Post # 1
I feel so hurt and disappointed. None of my family members have RSVP to our wedding. The deadline for the RSVP’s were last Wednesday. I have called all of them to confirm attendance and none of them are answering me, I feel like I am being avoided. We sent out 167 invites and we have only received about 60 back, mostly from FI’s family and friends. Most of which I have never met and don’t know.
Our wedding is local, we didn’t invite anyone that needed to travel more than 30-40 minutes or so. Everyone has been acting all excited and asking me questions about the wedding over the last 14 months but now that we are less than 40 days out, there has been zero communication.
I feel so unloved. I feel like I have no support. The only people that will be at our wedding from my side is my mom, grandmother, an aunt and my co-workers (6 of them) so 9 people total.
I make it a point to attend all of their functions, I make it a point to help out with my family in any way that I can, this whole situation has hurt me so badly, it really makes you aware of who is in your corner and who isn’t. Who cares and who don’t. I am going to feel like a such a social failure that will not have any family supporting her. I won’t hardly know anyone at my own wedding!
2 of my cousins who were bridesmaids have dropped out suddenly, like just out of the blue stopped returning my calls when just a week prior we were all giddy on the phone talking about awesome hairstyles and such. I don’t get it? What have I done to make people treat me so differently lately? I’m not one of those brides who talks non stop about their upcoming wedding. I only talk about it when it’s brought up by others around me.
Worst kicker is that the venue will not allow me to change my guest count numbers. I still have to pay for the 167 as they don’t allow numbers changes less than 60 days to the event date. I would have to use it for food, linen or flower upgrades (my venue is all inclusive). That is the part that BLOWS the most. I have to pay $40 a plate plus $20 bar fees for the 107 that won’t be there. We already have a TON of food. We don’t need any upgrades, there is going to be so much food left over already. I love my linens so don’t want to change those either and we already have an extreme amount of florals. I don’t know what to do!
Fantastic F’N day to me.
Post # 3
@jaylinjo: how bizarre. Have you asked mom I she’s heard anything? Also it’s odd to assume tht since you invited 167 people that all were goin to show! I would have reported 140 (tho that is still far off from 60). Sorry this happened 🙁
Post # 4
I’m so sorry! I don’t have any advice, but is there any chance your mom or someone could find out what is going on with the rest of your family?
Post # 5
@jaylinjo: sorry that really sucks!…can you ask your Mum to contact the people on your side that havent responded? I am sure it isnt as bad as you think…maybe they assume that you know they will be there..my family is like that…a lot of people probably just assume that you know they will be there maybe?
Post # 6
@mamadingdong: I know, I was stupid. I just didn’t want to find myself in a position where we only paid for 140 and miraculously all 167 RSVP yes and it would have put us in a financial bind later. I thought that since it was local it was safe to assume that most people would be there. Silly me.

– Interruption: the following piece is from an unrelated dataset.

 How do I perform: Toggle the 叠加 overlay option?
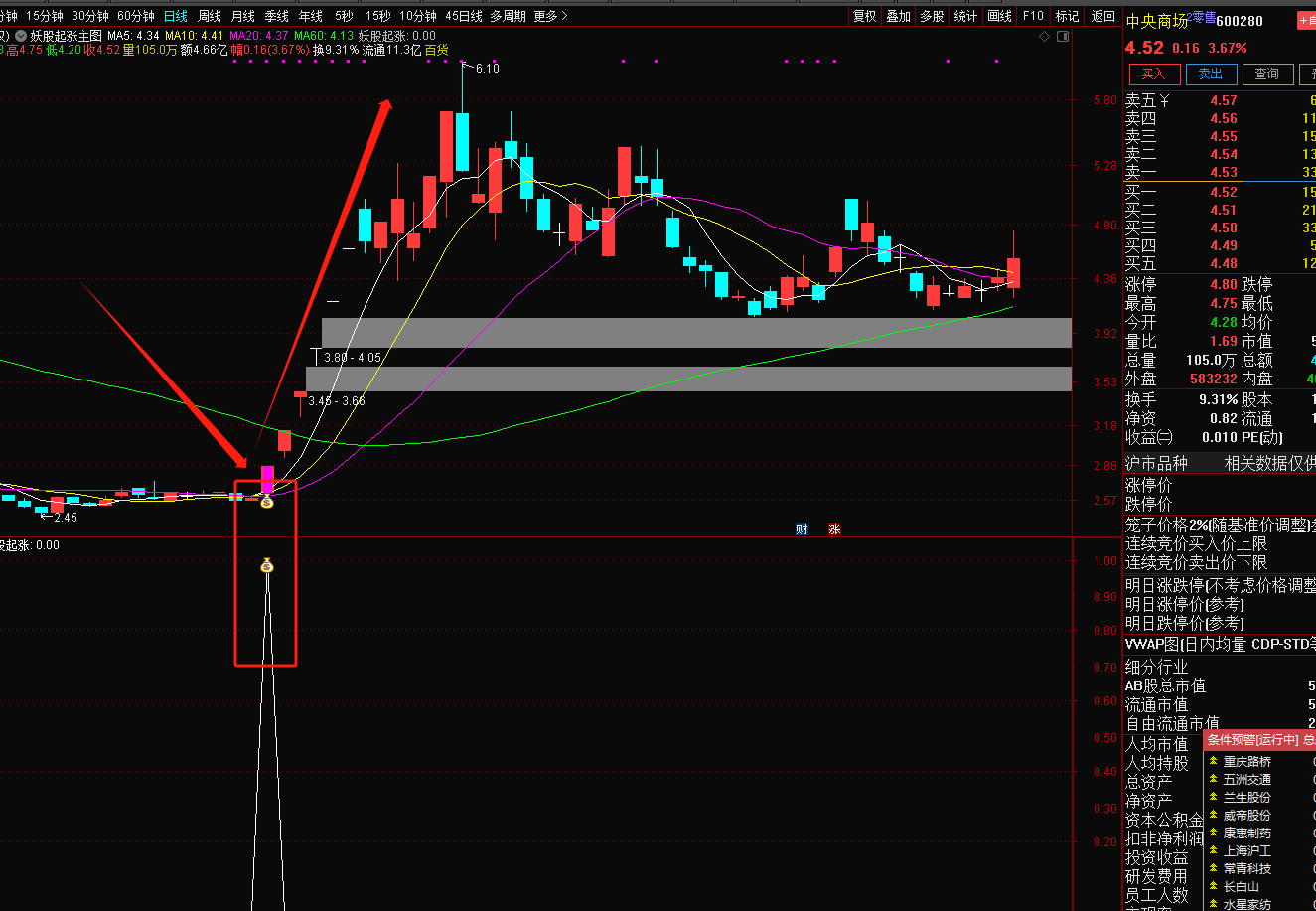pyautogui.click(x=898, y=16)
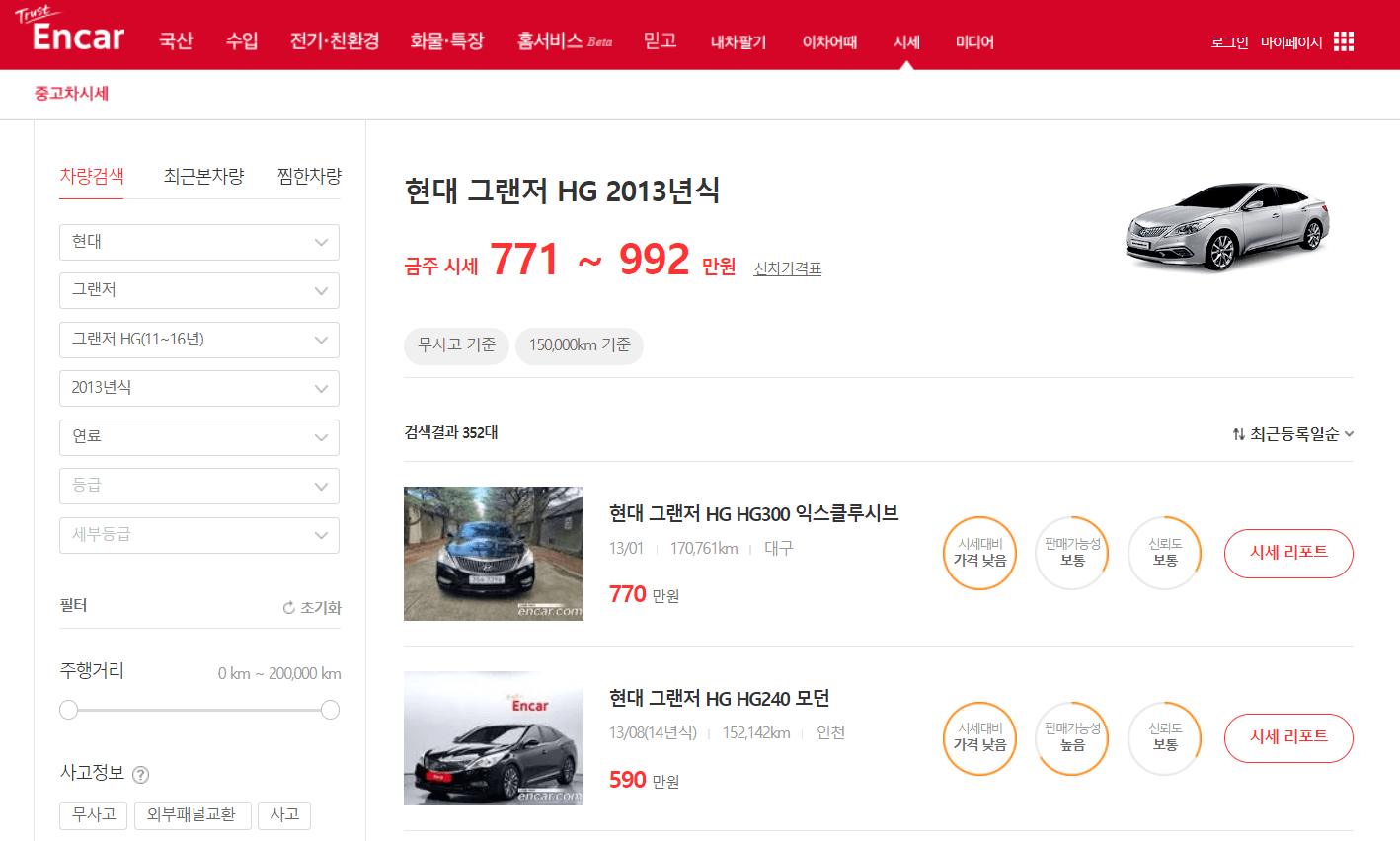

My mom has been calling also, but nothing. She is feeling so bad for me right now. She is the only one having to travel, she lives 4 hours away so all she can do is call one of her sisters to see if she can find out what the problem is.
Post # 7
@jaylinjo: Have you done the follow up phone calls? Way too many people don’t send rsvp’s. Divide up the phoning list with a couple of helpers. You may find that there are more people planning on attending than you think.
Post # 8
That sucks. But there’s got to be some reason everyone’s suddenly doing a disappearing act. Have you considered doing a pop-in on one or two of them that you’re closest to?
Post # 9
@julies1949: Yes we have. I have personally called all 107 twice since last Thursday. No one answered so they all received 1 voicemail. The 2nd time I did not leave a voicemail. I will give it one week and try again. Our final numbers have to be in by April 2nd so the venue can begin “upgrading” things that we don’t really need to have upgraded.
@geekspice: This was my thought after the second call, I just didn’t want to be too pushy you know. But I think this is the only way to find out answers. If I did accidently do something to offend someone, I want the chance to at least apologize, even if they still don’t come. I just can’t think of anything that I could have possibly done. I am going to go visit one of my older cousins who talks to everyone and see if maybe she can help, although she has not returned my call either. It’s worth a shot!
Post # 10
Its strange that so many of them said no.. I had a similar thing happen but on a MUCH smaller scale.. My mom’s family is all local (she has 4 siblings and they have kids/grandkids, etc) and my dad’s family lives all over the place.. We invited them all. Now even despite the distance, my dads family is a lot closer than moms so I wasn’t suprised when they all said yes, regardless of the traveling. Now, just because I am not as close with my mothers family, we are still fairly close, and when my sister passed away last April they really pulled together for my family and we grew closer. They all live in the same town as us (and as our wedding, literally none of them are further than 15 minutes from the venue) so I was sure they would all come. Now my moms only sister (who we are by far the closest to, in fact her youngest daugther who is 2 years younger than me is one of my bridesmaids) is coming with her other 2 daughters/their SO’s and my moms oldest brother is also coming. However, two my moms other brothers and their wives and all their kids (my cousins and their SO’s) are not coming.. No explaination whatsoever.. at least we got the RSVP back but they didn’t give us an excuse or anything..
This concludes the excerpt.